こんなどっちつかずの思想は幼稚で非生産的極まりないのかもしれないが、思想系統として柔軟でない頑固な考え方こそ幼稚であるだろう。
頭ごなしに他を否定する偏屈なものが正しいわけがない。他を尊重し熟考した上で折り合いをつけねばならないのに、自分の主張ばかり押し通そうとしては停滞するばかりだ。
昨今は暇過ぎるので国会中継やら見ているときもあるがどうも見ていてこれはやる意味があるのかと思うときが多い。形骸化甚だしい。私自身は政治経済にはとてつもなく疎い人間なのだが、そんな私には野党が与党を貶めんとする感情で、論拠もあやふやな口論を毎度しているようにしか見えない。
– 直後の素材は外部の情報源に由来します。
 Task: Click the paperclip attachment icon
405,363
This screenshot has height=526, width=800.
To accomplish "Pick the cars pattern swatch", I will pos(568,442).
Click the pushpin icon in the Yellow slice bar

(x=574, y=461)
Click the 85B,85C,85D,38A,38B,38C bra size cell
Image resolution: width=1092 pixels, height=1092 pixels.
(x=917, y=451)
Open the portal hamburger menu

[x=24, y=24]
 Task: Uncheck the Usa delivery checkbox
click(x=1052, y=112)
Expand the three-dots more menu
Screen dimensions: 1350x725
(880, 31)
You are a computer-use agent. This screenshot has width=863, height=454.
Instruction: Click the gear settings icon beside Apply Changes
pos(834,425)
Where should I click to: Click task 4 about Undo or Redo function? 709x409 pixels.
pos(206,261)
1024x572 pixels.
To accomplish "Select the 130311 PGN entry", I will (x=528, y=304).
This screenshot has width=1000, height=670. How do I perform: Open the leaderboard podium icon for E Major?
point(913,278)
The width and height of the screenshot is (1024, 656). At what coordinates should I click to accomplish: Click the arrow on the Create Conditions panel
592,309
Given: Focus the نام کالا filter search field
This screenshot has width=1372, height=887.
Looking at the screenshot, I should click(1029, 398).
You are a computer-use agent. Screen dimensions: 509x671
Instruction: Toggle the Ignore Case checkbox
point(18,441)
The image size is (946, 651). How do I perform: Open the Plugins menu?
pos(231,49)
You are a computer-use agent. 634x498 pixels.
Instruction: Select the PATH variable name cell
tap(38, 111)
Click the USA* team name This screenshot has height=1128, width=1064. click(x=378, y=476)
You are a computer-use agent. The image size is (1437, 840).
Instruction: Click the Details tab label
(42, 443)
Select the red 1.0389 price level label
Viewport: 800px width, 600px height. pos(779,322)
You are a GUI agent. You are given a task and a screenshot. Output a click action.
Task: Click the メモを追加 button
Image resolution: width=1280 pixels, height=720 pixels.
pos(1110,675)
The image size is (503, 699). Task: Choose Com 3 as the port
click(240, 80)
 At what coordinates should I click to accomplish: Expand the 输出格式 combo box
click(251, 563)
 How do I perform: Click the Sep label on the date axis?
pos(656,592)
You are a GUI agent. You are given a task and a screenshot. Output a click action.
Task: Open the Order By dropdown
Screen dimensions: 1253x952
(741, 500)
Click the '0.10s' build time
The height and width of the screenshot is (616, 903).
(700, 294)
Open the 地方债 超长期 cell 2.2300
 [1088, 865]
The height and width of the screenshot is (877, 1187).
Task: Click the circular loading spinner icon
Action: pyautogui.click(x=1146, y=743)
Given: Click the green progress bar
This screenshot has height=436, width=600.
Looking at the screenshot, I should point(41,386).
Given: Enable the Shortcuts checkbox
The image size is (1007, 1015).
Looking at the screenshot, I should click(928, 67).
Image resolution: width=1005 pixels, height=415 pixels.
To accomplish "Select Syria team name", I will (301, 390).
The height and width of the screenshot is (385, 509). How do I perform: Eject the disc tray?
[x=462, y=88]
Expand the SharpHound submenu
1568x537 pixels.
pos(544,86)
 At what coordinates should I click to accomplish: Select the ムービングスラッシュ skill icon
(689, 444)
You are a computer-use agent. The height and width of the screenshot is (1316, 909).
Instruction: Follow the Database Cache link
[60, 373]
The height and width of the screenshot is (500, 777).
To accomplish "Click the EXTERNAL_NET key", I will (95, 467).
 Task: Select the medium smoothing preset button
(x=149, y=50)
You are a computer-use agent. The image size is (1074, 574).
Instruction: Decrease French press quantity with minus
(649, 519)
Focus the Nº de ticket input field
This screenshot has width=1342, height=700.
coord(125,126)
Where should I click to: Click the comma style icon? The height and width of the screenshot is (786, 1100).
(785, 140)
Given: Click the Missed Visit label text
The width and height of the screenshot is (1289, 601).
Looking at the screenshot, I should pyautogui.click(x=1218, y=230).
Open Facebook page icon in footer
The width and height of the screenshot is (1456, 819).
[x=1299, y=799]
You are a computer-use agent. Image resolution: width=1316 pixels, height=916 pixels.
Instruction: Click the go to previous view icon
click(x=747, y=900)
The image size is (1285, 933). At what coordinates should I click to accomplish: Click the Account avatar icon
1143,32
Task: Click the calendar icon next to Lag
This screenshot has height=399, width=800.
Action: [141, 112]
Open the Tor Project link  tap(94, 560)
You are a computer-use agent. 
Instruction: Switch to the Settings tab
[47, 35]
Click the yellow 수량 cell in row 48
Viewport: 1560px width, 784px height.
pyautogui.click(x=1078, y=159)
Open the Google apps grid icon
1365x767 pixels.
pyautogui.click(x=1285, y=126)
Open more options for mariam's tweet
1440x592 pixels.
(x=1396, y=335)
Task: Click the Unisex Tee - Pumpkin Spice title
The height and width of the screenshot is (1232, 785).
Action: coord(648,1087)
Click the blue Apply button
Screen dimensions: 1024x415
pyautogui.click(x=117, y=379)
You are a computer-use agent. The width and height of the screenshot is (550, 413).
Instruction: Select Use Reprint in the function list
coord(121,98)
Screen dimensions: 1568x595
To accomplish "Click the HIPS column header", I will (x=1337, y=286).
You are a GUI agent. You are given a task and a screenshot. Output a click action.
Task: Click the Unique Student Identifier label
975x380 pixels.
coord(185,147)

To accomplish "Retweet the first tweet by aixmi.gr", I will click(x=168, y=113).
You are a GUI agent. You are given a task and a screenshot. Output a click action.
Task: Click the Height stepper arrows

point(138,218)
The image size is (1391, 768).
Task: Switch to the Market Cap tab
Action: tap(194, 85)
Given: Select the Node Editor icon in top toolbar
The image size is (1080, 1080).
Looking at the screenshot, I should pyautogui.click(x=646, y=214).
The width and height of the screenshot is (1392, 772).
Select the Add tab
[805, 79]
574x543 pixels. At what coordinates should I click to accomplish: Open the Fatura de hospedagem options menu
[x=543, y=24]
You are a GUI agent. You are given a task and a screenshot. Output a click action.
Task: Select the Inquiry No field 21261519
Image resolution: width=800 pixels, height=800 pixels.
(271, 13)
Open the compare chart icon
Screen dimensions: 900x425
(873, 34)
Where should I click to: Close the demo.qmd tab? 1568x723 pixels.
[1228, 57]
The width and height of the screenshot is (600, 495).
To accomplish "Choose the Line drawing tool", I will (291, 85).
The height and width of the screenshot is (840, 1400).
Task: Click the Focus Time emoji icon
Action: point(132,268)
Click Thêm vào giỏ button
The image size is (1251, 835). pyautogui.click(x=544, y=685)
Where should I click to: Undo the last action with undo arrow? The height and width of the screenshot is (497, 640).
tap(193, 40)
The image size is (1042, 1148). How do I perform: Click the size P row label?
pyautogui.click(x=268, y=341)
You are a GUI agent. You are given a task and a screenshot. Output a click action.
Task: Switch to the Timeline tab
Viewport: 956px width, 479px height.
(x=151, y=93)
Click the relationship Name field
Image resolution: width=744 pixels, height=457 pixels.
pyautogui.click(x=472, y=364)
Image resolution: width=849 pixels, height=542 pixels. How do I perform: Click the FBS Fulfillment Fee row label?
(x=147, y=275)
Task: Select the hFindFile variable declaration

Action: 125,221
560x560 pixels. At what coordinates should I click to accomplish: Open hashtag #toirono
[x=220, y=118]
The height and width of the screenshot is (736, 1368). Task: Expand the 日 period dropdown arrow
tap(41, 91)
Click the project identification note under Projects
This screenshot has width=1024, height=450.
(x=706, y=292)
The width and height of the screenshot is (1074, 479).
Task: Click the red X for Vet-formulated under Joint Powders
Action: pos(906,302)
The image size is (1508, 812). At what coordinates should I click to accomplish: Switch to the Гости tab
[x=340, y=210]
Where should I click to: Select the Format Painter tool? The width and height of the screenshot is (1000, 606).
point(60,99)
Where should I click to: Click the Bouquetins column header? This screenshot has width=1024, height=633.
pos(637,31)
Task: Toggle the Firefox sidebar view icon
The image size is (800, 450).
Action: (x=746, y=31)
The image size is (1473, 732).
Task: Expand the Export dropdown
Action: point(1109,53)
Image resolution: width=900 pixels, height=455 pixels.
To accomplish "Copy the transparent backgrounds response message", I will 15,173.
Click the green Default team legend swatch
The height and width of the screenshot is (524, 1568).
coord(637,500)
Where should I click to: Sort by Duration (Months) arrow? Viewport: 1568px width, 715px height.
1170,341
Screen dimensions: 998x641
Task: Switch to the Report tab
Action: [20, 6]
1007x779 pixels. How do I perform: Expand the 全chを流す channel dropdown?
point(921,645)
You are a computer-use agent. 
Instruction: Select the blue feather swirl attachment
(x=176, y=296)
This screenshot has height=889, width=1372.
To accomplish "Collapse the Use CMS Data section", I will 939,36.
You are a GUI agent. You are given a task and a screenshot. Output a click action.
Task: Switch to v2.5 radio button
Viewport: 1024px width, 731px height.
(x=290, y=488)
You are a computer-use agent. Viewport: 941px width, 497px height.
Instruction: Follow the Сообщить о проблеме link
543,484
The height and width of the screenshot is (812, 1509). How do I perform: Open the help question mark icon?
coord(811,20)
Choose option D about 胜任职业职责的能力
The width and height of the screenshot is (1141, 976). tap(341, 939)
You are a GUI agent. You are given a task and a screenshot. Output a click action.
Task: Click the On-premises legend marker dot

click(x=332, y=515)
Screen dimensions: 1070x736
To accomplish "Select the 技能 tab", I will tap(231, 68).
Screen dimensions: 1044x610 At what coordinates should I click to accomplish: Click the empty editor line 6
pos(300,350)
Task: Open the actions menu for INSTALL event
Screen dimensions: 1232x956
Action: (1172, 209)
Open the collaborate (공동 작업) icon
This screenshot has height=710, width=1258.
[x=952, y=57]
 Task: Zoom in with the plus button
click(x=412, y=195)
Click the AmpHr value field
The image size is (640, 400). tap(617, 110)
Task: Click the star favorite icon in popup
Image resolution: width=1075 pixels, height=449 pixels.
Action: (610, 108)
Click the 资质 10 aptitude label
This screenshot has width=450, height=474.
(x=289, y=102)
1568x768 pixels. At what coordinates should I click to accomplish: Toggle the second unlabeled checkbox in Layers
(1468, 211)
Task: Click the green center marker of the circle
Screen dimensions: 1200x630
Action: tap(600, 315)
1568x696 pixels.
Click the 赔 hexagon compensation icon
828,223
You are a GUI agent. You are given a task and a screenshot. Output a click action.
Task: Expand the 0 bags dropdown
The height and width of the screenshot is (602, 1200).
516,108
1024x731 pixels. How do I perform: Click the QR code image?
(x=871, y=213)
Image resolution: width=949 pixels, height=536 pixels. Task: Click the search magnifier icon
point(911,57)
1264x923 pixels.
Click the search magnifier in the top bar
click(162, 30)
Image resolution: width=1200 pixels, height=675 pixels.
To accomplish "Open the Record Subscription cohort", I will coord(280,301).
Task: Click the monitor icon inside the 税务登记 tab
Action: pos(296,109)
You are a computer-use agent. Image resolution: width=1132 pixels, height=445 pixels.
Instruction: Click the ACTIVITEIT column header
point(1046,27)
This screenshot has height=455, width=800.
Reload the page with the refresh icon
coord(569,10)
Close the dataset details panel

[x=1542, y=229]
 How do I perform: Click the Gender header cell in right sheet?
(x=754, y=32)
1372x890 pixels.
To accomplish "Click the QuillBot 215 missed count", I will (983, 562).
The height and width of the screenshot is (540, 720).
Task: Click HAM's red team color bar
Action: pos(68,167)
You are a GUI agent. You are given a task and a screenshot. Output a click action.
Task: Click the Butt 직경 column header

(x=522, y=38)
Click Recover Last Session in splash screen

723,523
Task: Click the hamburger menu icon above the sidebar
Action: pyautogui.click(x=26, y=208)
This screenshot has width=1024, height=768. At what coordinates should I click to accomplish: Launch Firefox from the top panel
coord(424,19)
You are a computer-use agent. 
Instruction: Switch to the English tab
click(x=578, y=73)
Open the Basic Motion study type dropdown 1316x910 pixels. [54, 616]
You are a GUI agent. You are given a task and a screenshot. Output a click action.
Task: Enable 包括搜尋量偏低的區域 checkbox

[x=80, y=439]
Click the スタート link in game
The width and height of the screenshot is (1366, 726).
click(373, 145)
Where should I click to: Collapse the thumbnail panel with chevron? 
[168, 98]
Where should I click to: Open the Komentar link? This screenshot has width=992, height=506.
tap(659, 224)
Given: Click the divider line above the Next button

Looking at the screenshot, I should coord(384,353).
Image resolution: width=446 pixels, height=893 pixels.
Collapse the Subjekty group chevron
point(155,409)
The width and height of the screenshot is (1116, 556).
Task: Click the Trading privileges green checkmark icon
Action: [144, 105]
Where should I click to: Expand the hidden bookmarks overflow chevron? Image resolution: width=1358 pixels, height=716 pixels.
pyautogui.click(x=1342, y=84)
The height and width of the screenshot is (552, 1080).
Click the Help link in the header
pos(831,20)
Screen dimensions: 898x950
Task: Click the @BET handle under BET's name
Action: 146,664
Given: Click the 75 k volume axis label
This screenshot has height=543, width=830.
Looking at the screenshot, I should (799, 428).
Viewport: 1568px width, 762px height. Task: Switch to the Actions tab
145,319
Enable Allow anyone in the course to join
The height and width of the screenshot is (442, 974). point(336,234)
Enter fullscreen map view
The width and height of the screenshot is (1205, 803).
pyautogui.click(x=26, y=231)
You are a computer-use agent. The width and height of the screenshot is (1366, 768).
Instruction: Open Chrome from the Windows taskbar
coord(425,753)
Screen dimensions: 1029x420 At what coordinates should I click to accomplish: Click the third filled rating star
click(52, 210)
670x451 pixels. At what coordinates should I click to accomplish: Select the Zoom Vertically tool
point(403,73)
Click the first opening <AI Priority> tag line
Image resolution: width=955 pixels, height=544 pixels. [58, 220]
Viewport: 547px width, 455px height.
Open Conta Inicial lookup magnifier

でも人間はどうしても感情的な部分があり、感情論からの完全なる逸脱ができないと思うから、自分の正しさが否定されたとき怒ったり、自分の正しさを信じて疑わなかったりして、非論理的な行いをしてしまうのはもうしょうがない。
だからもう、政治なぞコンピュータにやらせれば良いのではと。一種諦観的な見方ではあるが、もう人間という感情に踊らされる阿呆には任せられないと思うのだよ。機械による管理社会。良いではないか。一律的な理論で複雑なるこの現実を管理するのは難しいだろうが、一縷の淀みなく果たしてくれると思うのだよ。
人間が人間を支配統制啓蒙していた構図がそもそも矛盾を孕んでいるのだから、人智を越えた神のごとき機械を顕現させ、我々を統御して頂くことこそ自然な有り様ではないだろうか。